___ DADOS DE ORIGEM

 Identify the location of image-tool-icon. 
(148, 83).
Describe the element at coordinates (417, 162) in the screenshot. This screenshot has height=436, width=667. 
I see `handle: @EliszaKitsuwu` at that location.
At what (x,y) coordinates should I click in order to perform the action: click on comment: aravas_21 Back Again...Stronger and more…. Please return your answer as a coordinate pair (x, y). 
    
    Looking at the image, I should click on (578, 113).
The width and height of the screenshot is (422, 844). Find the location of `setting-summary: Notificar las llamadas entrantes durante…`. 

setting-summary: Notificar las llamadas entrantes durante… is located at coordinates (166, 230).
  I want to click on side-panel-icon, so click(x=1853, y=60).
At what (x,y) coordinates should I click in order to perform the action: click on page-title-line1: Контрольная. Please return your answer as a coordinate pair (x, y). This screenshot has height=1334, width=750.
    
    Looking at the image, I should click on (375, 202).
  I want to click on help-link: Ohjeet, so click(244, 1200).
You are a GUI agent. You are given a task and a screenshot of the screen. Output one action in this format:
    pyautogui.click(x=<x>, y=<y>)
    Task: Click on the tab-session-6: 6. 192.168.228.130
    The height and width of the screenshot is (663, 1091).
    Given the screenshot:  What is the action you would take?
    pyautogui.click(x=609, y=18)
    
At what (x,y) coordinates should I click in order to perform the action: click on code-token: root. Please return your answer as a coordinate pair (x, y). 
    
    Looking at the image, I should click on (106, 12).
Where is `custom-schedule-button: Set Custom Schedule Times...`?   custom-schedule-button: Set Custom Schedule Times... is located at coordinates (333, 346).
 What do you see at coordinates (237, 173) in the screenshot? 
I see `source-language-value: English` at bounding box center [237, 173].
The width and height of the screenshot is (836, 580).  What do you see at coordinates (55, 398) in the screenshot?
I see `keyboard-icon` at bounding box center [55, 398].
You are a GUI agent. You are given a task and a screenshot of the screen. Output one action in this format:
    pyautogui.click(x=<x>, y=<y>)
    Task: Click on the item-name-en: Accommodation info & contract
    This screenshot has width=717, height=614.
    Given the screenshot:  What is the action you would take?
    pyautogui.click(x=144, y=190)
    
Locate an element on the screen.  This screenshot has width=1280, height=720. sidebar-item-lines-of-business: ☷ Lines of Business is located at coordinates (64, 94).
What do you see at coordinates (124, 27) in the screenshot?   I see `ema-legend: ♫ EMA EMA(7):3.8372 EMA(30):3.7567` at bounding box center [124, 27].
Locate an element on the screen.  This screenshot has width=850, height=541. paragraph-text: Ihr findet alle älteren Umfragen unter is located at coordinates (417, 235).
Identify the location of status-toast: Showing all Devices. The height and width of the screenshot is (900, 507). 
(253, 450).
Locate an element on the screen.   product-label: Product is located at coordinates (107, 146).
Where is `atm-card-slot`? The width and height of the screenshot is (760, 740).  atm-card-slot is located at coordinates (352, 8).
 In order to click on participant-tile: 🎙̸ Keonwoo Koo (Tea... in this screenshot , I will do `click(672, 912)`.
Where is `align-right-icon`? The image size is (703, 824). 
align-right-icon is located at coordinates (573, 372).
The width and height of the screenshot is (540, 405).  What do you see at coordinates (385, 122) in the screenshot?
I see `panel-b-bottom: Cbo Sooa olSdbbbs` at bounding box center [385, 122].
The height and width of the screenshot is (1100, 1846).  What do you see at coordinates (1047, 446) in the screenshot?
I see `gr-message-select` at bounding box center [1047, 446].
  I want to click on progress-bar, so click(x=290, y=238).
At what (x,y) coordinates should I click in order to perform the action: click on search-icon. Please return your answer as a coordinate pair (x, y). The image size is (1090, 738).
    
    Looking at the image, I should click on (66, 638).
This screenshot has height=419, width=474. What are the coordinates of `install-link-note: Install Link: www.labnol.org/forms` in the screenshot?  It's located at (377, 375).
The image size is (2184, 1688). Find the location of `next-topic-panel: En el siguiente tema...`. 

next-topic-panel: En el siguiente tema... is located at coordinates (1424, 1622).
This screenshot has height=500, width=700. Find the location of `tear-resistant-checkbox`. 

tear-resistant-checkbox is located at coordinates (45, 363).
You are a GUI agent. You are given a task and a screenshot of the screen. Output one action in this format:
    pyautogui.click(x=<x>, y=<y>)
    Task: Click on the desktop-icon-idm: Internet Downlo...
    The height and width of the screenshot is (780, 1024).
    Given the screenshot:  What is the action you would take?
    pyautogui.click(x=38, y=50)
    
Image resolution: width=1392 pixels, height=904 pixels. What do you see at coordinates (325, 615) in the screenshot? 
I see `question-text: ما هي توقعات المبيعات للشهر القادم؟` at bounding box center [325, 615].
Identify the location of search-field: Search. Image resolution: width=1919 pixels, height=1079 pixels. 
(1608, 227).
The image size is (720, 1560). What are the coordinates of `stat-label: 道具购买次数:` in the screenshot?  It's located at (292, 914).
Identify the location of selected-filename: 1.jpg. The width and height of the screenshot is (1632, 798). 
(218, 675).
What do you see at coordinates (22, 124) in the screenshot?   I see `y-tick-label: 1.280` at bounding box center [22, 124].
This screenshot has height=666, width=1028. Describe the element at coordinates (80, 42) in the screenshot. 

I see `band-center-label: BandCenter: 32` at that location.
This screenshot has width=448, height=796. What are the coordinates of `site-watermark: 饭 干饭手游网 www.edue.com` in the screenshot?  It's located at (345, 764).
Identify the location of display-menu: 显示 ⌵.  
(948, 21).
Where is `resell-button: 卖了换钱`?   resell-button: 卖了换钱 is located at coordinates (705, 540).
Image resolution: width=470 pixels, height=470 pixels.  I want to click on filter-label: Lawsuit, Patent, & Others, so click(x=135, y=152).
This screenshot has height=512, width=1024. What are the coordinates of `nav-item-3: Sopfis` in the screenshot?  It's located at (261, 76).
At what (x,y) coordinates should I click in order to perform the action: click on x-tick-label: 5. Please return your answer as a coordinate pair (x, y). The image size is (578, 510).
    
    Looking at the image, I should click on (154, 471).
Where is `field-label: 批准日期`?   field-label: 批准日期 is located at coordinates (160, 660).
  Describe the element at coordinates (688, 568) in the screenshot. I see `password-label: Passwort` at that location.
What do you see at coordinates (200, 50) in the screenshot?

______

• ITEM DA TAREFA: Reescreva todos os registros trocando "coordinate pair" por "point", sem alterar mais nada.

• EXERCÍCIO RESOLVIDO:
 Identify the location of image-tool-icon. 
(148, 83).
Describe the element at coordinates (417, 162) in the screenshot. This screenshot has height=436, width=667. 
I see `handle: @EliszaKitsuwu` at that location.
At what (x,y) coordinates should I click in order to perform the action: click on comment: aravas_21 Back Again...Stronger and more…. Please return your answer as a point (x, y). 
    
    Looking at the image, I should click on (578, 113).
The width and height of the screenshot is (422, 844). Find the location of `setting-summary: Notificar las llamadas entrantes durante…`. 

setting-summary: Notificar las llamadas entrantes durante… is located at coordinates (166, 230).
  I want to click on side-panel-icon, so click(x=1853, y=60).
At what (x,y) coordinates should I click in order to perform the action: click on page-title-line1: Контрольная. Please return your answer as a point (x, y). This screenshot has height=1334, width=750.
    
    Looking at the image, I should click on (375, 202).
  I want to click on help-link: Ohjeet, so click(244, 1200).
You are a GUI agent. You are given a task and a screenshot of the screen. Output one action in this format:
    pyautogui.click(x=<x>, y=<y>)
    Task: Click on the tab-session-6: 6. 192.168.228.130
    The height and width of the screenshot is (663, 1091).
    Given the screenshot:  What is the action you would take?
    pyautogui.click(x=609, y=18)
    
At what (x,y) coordinates should I click in order to perform the action: click on code-token: root. Please return your answer as a point (x, y). 
    
    Looking at the image, I should click on (106, 12).
Where is `custom-schedule-button: Set Custom Schedule Times...`?   custom-schedule-button: Set Custom Schedule Times... is located at coordinates (333, 346).
 What do you see at coordinates (237, 173) in the screenshot? 
I see `source-language-value: English` at bounding box center [237, 173].
The width and height of the screenshot is (836, 580).  What do you see at coordinates (55, 398) in the screenshot?
I see `keyboard-icon` at bounding box center [55, 398].
You are a GUI agent. You are given a task and a screenshot of the screen. Output one action in this format:
    pyautogui.click(x=<x>, y=<y>)
    Task: Click on the item-name-en: Accommodation info & contract
    This screenshot has width=717, height=614.
    Given the screenshot:  What is the action you would take?
    pyautogui.click(x=144, y=190)
    
Locate an element on the screen.  This screenshot has width=1280, height=720. sidebar-item-lines-of-business: ☷ Lines of Business is located at coordinates (64, 94).
What do you see at coordinates (124, 27) in the screenshot?   I see `ema-legend: ♫ EMA EMA(7):3.8372 EMA(30):3.7567` at bounding box center [124, 27].
Locate an element on the screen.  This screenshot has width=850, height=541. paragraph-text: Ihr findet alle älteren Umfragen unter is located at coordinates (417, 235).
Identify the location of status-toast: Showing all Devices. The height and width of the screenshot is (900, 507). 
(253, 450).
Locate an element on the screen.   product-label: Product is located at coordinates (107, 146).
Where is `atm-card-slot`? The width and height of the screenshot is (760, 740).  atm-card-slot is located at coordinates (352, 8).
 In order to click on participant-tile: 🎙̸ Keonwoo Koo (Tea... in this screenshot , I will do `click(672, 912)`.
Where is `align-right-icon`? The image size is (703, 824). 
align-right-icon is located at coordinates (573, 372).
The width and height of the screenshot is (540, 405).  What do you see at coordinates (385, 122) in the screenshot?
I see `panel-b-bottom: Cbo Sooa olSdbbbs` at bounding box center [385, 122].
The height and width of the screenshot is (1100, 1846).  What do you see at coordinates (1047, 446) in the screenshot?
I see `gr-message-select` at bounding box center [1047, 446].
  I want to click on progress-bar, so click(x=290, y=238).
At what (x,y) coordinates should I click in order to perform the action: click on search-icon. Please return your answer as a point (x, y). The image size is (1090, 738).
    
    Looking at the image, I should click on (66, 638).
This screenshot has height=419, width=474. What are the coordinates of `install-link-note: Install Link: www.labnol.org/forms` in the screenshot?  It's located at (377, 375).
The image size is (2184, 1688). Find the location of `next-topic-panel: En el siguiente tema...`. 

next-topic-panel: En el siguiente tema... is located at coordinates (1424, 1622).
This screenshot has height=500, width=700. Find the location of `tear-resistant-checkbox`. 

tear-resistant-checkbox is located at coordinates (45, 363).
You are a GUI agent. You are given a task and a screenshot of the screen. Output one action in this format:
    pyautogui.click(x=<x>, y=<y>)
    Task: Click on the desktop-icon-idm: Internet Downlo...
    The height and width of the screenshot is (780, 1024).
    Given the screenshot:  What is the action you would take?
    pyautogui.click(x=38, y=50)
    
Image resolution: width=1392 pixels, height=904 pixels. What do you see at coordinates (325, 615) in the screenshot? 
I see `question-text: ما هي توقعات المبيعات للشهر القادم؟` at bounding box center [325, 615].
Identify the location of search-field: Search. Image resolution: width=1919 pixels, height=1079 pixels. 
(1608, 227).
The image size is (720, 1560). What are the coordinates of `stat-label: 道具购买次数:` in the screenshot?  It's located at (292, 914).
Identify the location of selected-filename: 1.jpg. The width and height of the screenshot is (1632, 798). 
(218, 675).
What do you see at coordinates (22, 124) in the screenshot?   I see `y-tick-label: 1.280` at bounding box center [22, 124].
This screenshot has height=666, width=1028. Describe the element at coordinates (80, 42) in the screenshot. 

I see `band-center-label: BandCenter: 32` at that location.
This screenshot has width=448, height=796. What are the coordinates of `site-watermark: 饭 干饭手游网 www.edue.com` in the screenshot?  It's located at (345, 764).
Identify the location of display-menu: 显示 ⌵.  
(948, 21).
Where is `resell-button: 卖了换钱`?   resell-button: 卖了换钱 is located at coordinates (705, 540).
Image resolution: width=470 pixels, height=470 pixels.  I want to click on filter-label: Lawsuit, Patent, & Others, so click(x=135, y=152).
This screenshot has height=512, width=1024. What are the coordinates of `nav-item-3: Sopfis` in the screenshot?  It's located at (261, 76).
At what (x,y) coordinates should I click in order to perform the action: click on x-tick-label: 5. Please return your answer as a point (x, y). The image size is (578, 510).
    
    Looking at the image, I should click on (154, 471).
Where is `field-label: 批准日期`?   field-label: 批准日期 is located at coordinates (160, 660).
  Describe the element at coordinates (688, 568) in the screenshot. I see `password-label: Passwort` at that location.
What do you see at coordinates (200, 50) in the screenshot?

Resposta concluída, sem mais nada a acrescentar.